The sermon defined submission in marriage as 'positioning yourself to put your spouse first' rather than giving up power or authority. How does this definition change your understanding of biblical submission, and what would it look like to practice this kind of mutual submission?


Pastor Delmer stated that 'scorekeepers always lose' when discussing family relationships. What past hurts or offenses are you still keeping score of, and what would it take to release that scorecard to God?


The message emphasized investing in shared experiences rather than material things because experiences create lasting memories. What shared experience could you prioritize with your family in the coming months that would strengthen your relationships?

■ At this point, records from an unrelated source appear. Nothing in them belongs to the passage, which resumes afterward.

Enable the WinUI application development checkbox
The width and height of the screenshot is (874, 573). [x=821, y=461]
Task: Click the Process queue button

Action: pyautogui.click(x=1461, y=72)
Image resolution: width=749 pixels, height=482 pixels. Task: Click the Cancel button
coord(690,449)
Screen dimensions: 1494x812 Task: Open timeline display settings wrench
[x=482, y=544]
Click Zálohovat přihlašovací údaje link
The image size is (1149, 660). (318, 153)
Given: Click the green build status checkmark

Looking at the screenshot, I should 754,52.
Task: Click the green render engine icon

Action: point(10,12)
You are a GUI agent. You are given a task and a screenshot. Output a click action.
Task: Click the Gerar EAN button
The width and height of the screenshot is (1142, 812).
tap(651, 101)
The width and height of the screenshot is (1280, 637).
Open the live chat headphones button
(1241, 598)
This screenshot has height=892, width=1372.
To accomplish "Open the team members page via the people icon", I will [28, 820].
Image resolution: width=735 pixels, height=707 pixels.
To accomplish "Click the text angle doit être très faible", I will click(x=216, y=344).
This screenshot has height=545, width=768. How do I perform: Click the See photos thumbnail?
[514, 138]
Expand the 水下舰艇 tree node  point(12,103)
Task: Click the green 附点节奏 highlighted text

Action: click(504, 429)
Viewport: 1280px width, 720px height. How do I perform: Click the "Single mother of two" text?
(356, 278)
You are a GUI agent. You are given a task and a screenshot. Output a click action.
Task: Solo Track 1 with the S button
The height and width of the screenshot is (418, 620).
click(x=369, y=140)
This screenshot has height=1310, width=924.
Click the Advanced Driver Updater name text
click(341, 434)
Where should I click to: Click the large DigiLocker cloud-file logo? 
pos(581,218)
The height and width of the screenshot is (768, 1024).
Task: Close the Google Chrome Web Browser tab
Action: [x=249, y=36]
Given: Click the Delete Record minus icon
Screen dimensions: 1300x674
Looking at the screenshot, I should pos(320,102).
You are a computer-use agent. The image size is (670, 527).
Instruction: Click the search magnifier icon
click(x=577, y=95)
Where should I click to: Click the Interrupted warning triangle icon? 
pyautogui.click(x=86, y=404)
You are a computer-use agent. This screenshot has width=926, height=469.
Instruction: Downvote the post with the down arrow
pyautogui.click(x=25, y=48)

Romans 12 says 'if it is possible, as far as it depends on you, live at peace with everyone,' acknowledging that sometimes peace isn't possible. Is there a relationship where you need to take the first step toward reconciliation, even without guarantees of the outcome?


The final point encouraged not missing the next generation, suggesting that your deepest sorrows can be redeemed by investing in young people who need role models. How might God want to use your past pain or present circumstances to bless and mentor the next generation?